Thursday, February 18, 2010
I never thought that the stroke of my luck would come in the sharpness of my words stabbing into others minds. I have been told all my life that I had a gift to gab but more often than not, I never thought anything about it. Words were the pillows of my thoughts, dreams, hopes and the rest of me. I never thought anything of it.
Today I speak, I look at others in the eyes when I allow the harmonies of each consonant and vowel fall from the markers on my mouths anxious release. I keep on speaking, I keep on thinking about what is was that I have to say, what it is that I need to say. I have to clear the weight off my chest and let the others know that I am here to provoke them and myself. I am never shy to talk or perform. The nervous jitters that mark your skin before you go on to the world stage seem to fade when I let go of the fear of what others think. I think. This was not about them, this was about me and my endless journey towards finding the highest creativity.
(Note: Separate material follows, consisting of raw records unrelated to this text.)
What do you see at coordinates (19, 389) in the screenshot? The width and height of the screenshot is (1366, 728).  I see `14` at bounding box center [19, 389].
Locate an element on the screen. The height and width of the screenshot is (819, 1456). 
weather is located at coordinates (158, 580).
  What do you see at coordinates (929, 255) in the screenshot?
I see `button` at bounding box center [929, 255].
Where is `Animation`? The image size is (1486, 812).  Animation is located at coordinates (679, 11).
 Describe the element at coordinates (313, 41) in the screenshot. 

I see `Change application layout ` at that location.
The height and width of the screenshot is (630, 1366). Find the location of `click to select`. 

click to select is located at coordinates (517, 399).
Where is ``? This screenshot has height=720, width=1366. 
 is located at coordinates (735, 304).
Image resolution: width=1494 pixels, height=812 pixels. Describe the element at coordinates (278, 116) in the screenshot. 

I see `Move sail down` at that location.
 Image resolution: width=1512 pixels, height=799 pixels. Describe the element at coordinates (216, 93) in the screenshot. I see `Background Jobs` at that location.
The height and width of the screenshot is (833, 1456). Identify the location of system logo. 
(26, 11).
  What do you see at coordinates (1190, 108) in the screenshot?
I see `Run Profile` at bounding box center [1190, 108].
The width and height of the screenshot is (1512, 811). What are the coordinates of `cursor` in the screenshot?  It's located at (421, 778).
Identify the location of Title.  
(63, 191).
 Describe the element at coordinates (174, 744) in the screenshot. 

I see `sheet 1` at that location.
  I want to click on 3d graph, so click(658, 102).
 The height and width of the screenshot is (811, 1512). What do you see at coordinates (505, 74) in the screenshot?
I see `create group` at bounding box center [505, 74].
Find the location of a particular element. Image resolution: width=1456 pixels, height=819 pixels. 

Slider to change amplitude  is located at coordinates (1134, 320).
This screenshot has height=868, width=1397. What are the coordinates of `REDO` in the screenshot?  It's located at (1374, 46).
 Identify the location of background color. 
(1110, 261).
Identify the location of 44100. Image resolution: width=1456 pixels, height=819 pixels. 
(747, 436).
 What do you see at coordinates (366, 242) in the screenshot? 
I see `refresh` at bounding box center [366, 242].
When I sleep beside her at night I have no words. I sit up and I look at her and I am speechless. I touch her and instead of feeling momentum, I feel still in the care of her tenderness. She teaches me with something new each day without always pressing her words. When I get greedy of her she reminds me to let her be free and grow so that she can return to me willingly. We speak in body language in moments when our desires overcome the rationalism of expression, no matter how verbose and articulate the diction.
She tells me "I desire every touch of your fingers on my pale skin. It fills me. I want to die in your arms." All of a sudden I seem to gain back words with a question in mind: could this be the beginning of a great unconditional love? Marc Antony and Cleopatra, I know how they must have felt. There is nothing discreet when your heart has nothing left to do but sing the gospel of loves tail.